Task statement> Scan the records for the string "agent" and copy every line that holds it.

··· Provided data ···

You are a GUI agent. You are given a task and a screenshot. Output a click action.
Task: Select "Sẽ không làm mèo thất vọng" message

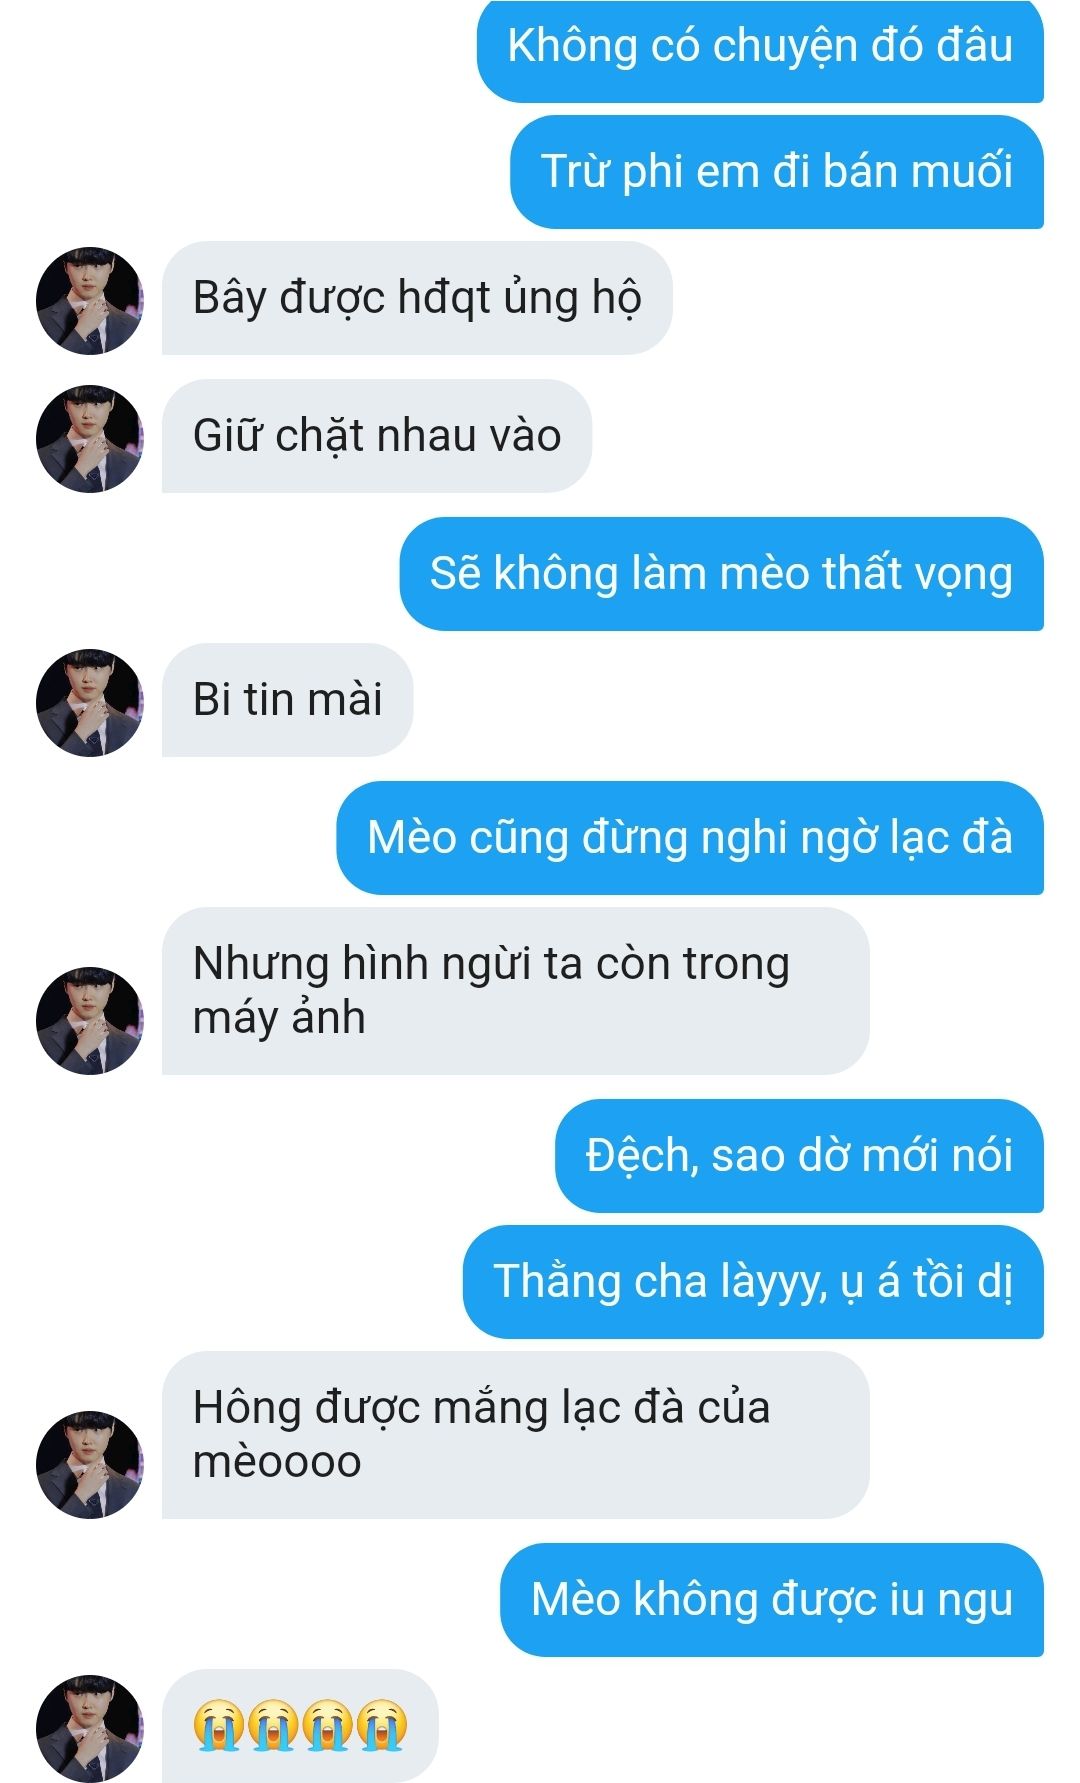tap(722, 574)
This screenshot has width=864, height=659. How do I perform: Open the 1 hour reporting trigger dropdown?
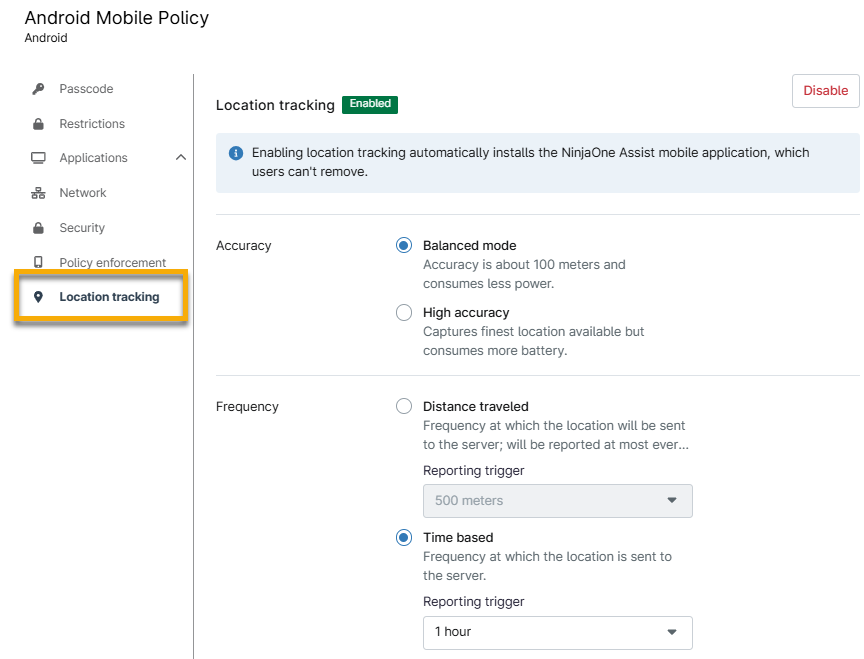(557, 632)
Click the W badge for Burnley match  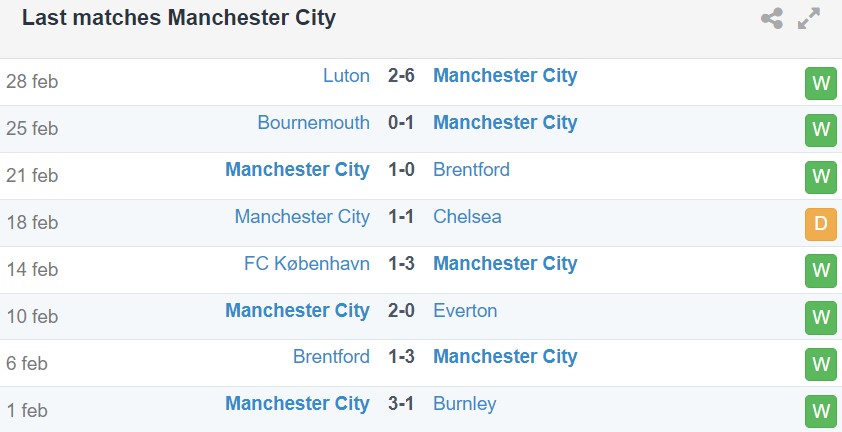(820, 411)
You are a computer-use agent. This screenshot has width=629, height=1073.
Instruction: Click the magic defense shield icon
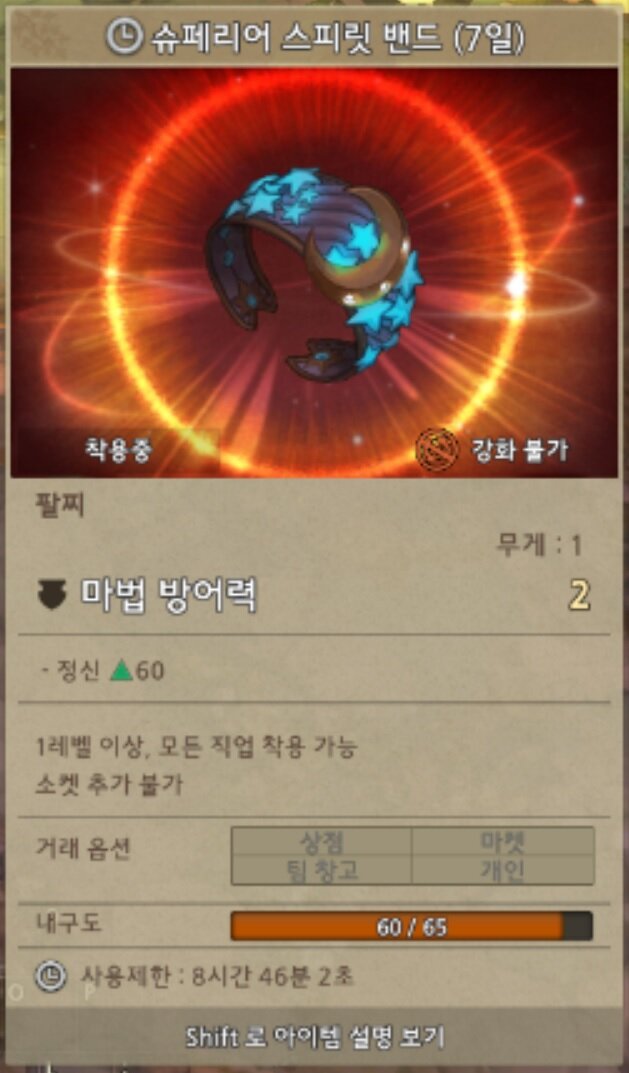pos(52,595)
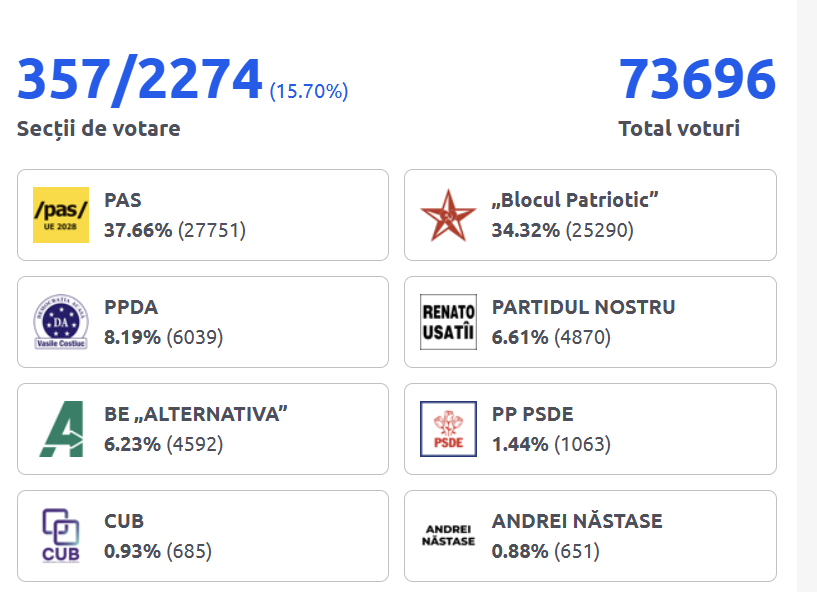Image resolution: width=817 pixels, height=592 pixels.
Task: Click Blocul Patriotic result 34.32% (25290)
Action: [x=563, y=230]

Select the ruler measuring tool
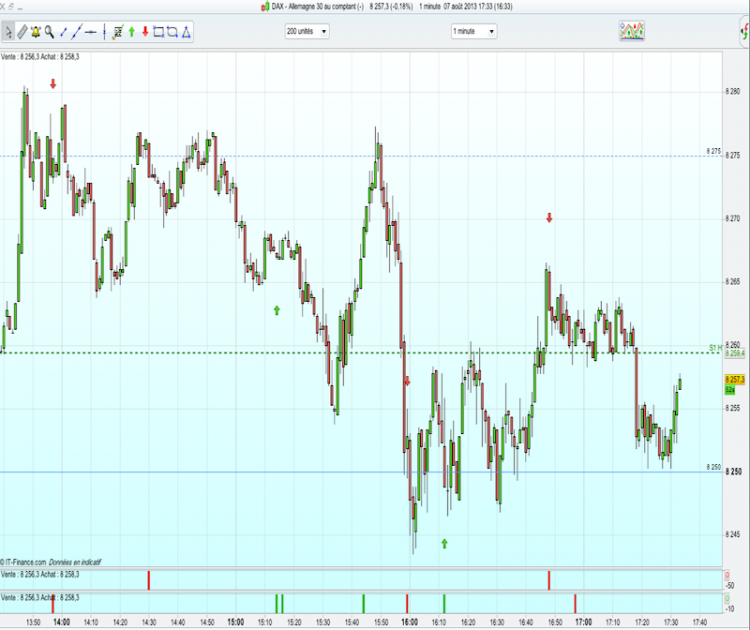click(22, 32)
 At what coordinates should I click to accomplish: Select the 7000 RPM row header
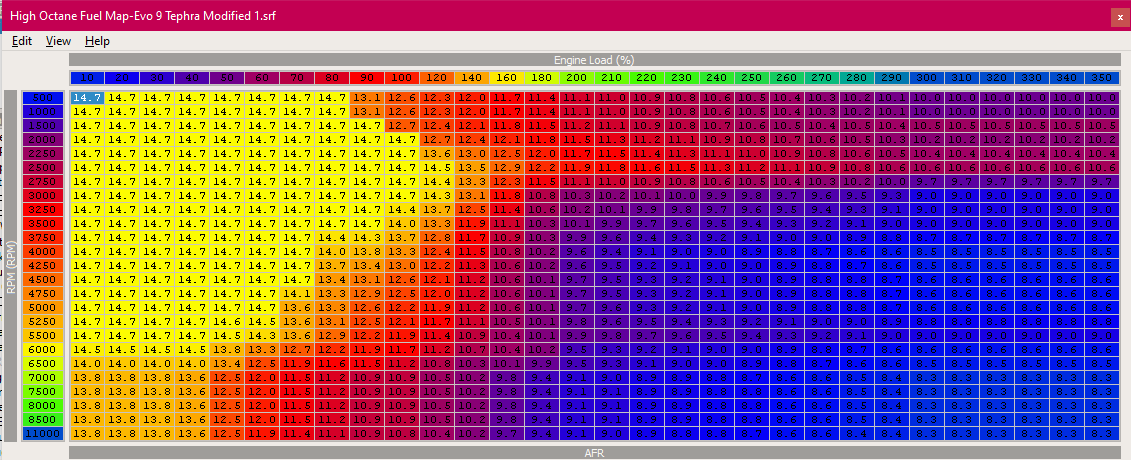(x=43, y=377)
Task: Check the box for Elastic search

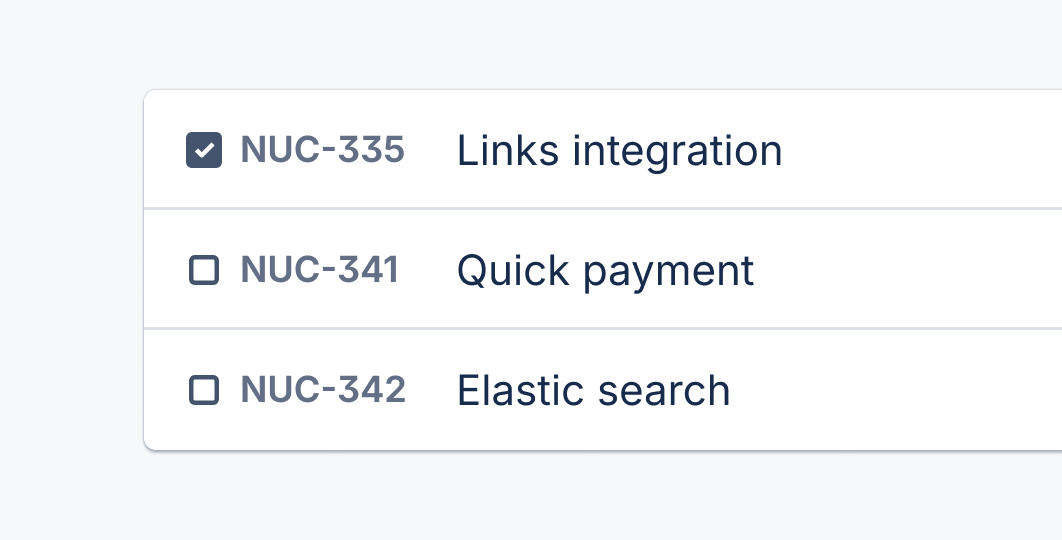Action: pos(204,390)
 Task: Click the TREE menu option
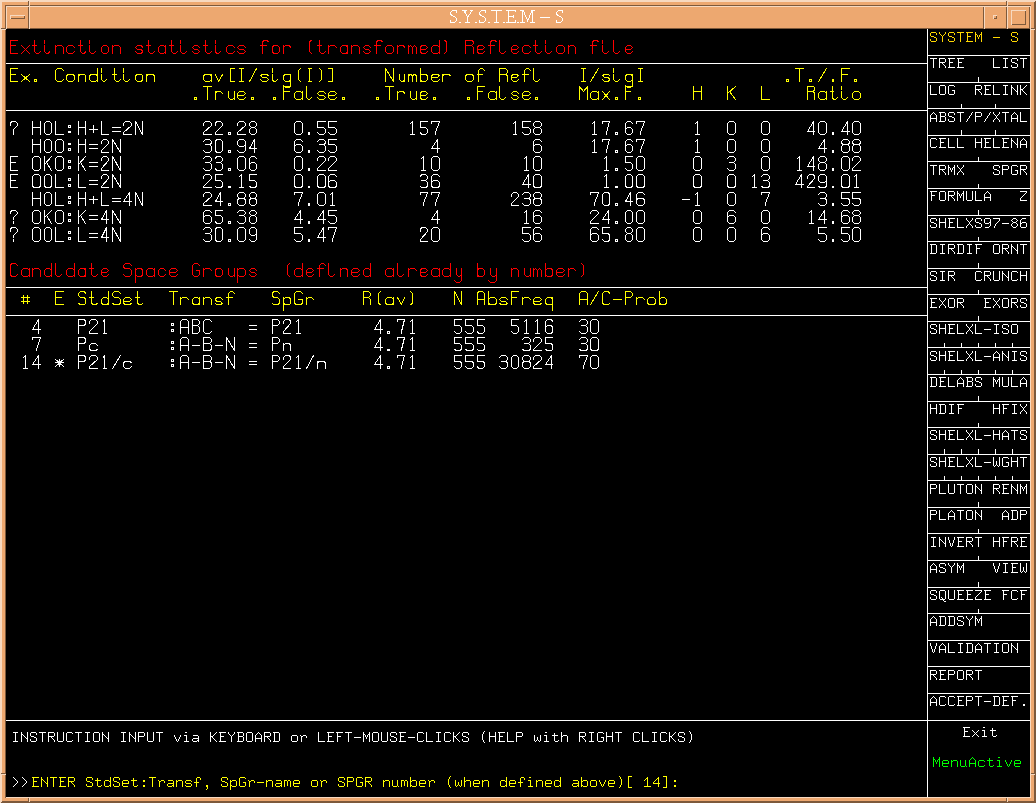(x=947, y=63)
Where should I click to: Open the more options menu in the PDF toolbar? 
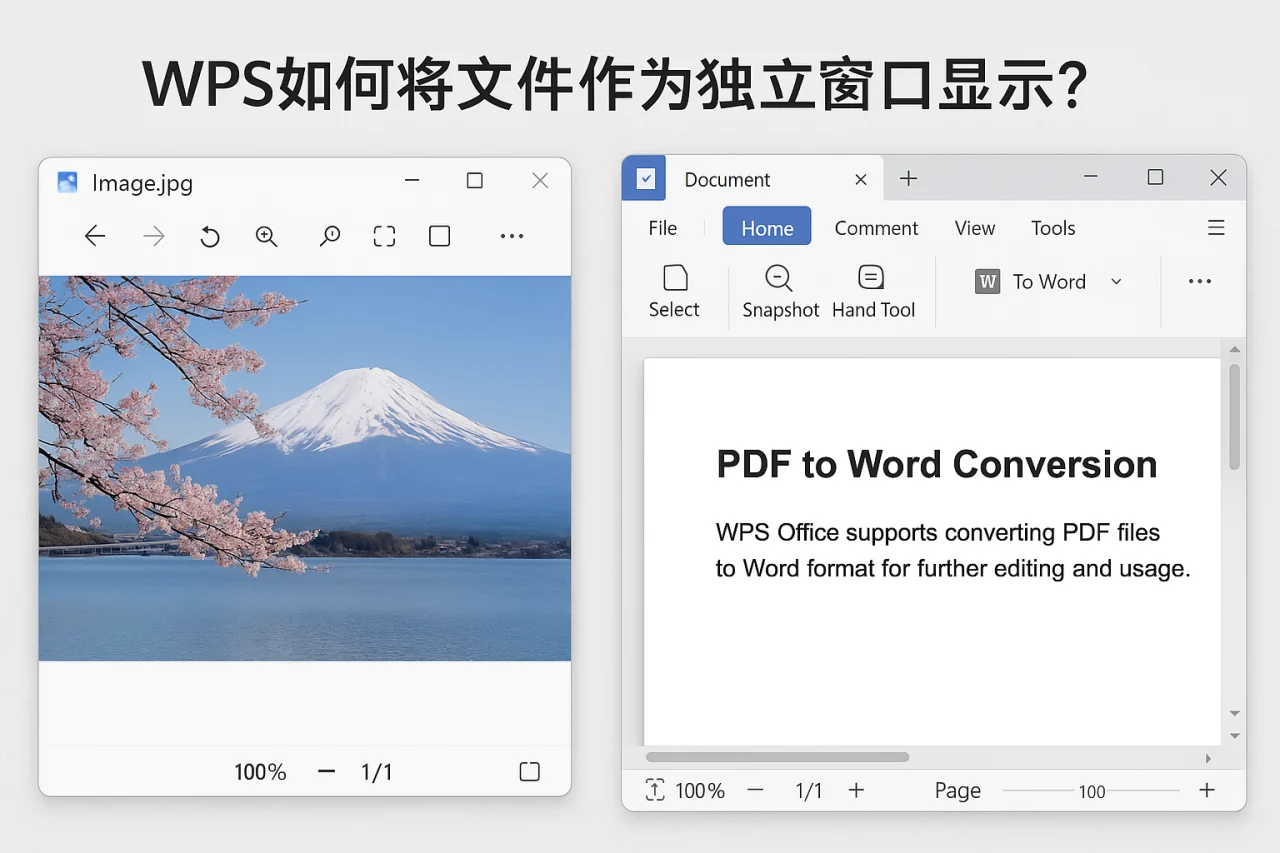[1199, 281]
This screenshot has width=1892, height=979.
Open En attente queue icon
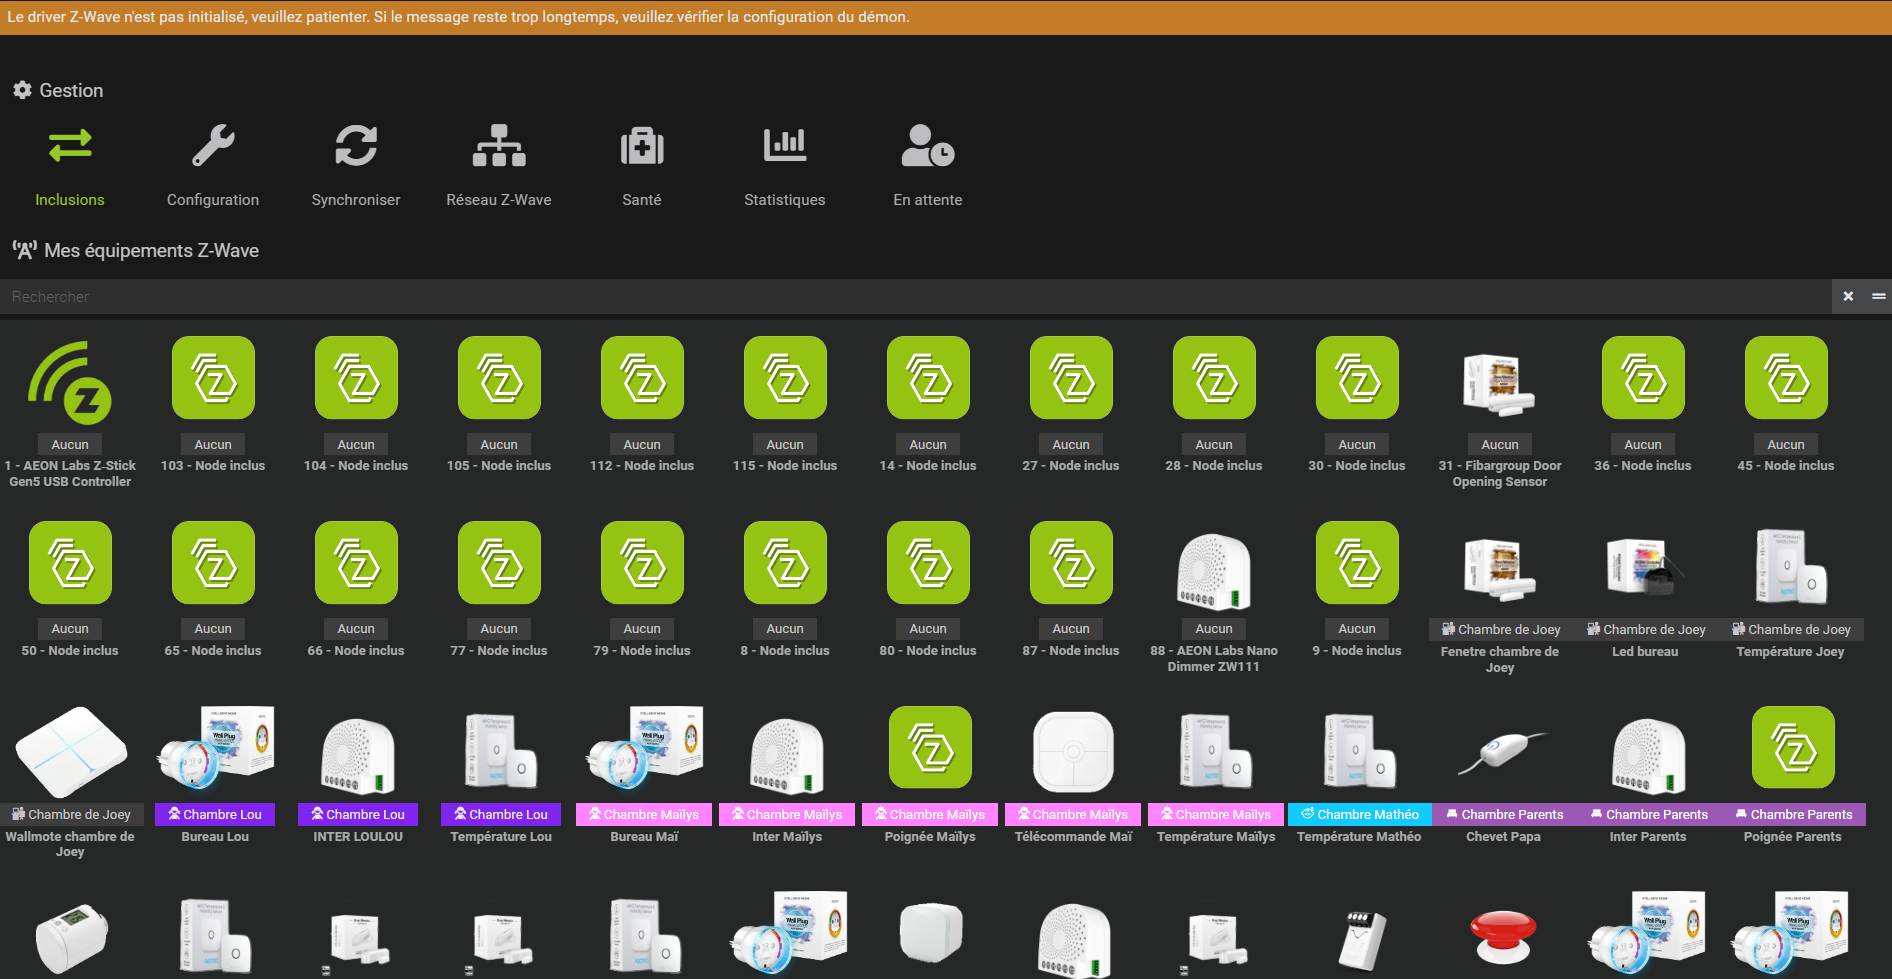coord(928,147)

···

Reply>
You are a GUI agent. You are given a task and a screenshot. Output a click action.
You are a computer-use agent. This screenshot has width=629, height=1073.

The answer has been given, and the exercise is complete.